======== FRAGMENTO DE ORIGEN ========

Club de lectura
Por José Luis Muñoz , 6 junio, 2019
Voy a contar una experiencia ilustradora sufrida en un club de lectura sin que ello suponga su desacreditación, un club de lectura femenino, circunstancia que remarca la teoría de que en este país solo las mujeres leen o los hombres son tan autosuficientes que no necesitan de clubes de lectura para comentar con otros lectores, o con su autor, un libro que ya han leído.

======== DATOS PROPORCIONADOS ========

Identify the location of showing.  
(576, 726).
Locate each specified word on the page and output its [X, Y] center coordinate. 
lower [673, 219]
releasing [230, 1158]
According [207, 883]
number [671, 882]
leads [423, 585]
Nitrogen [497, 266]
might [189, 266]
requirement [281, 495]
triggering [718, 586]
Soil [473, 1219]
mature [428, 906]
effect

========

TRABAJO POR HACER.
- A) Según el fragmento sobre el club de lectura, ¿qué clase de club de lectura era aquel en el que ocurrió la experiencia?
- B) Prosigue el fragmento sobre el club de lectura a partir de su última oración.
El listado no guarda ninguna relación con el fragmento sobre el club de lectura.

RESPUESTAS POR TAREA.
- A) Era un club de lectura femenino.

- B)
La segunda pregunta de una de las lectoras más incisivas del grupo me descolocó tanto como su cuestionamiento previo del titulo del libro. Lo de que me pidan explicaciones sobre el titulo de un libro era algo que jamás me había pasado. Empezamos bien, me dije, si ya ni les gusta el título. Defendí, al parecer sin mucho poder de convicción, que el siniestro protagonista de mi novela fuera un lobo por solitario, sangriento y depredador. Planeaba Hobbes en mi cabeza cuando deseché títulos alternativos como “El carnicero de Mauthausen” o “Doctor Muerte”. Mi lectora se irritó por equiparar asesino / lobo y quizá tuviera razón y debía haber titulado la novela como “El rastro del chacal”, pero el titulo me habría remitido inexorablemente al bestseller de Frederic Forsyth. La lectora que tomaba las riendas del club, con el asentimiento de las demás, me hizo, tras su observación sobre un titulo que no le gustaba, o no encontraba procedente, una pregunta determinante, nuclear: ¿Para qué tipo de lector escribo? Me estaba reprochando el que no escribiera para ella, seguramente porque mi libro no le había gustado.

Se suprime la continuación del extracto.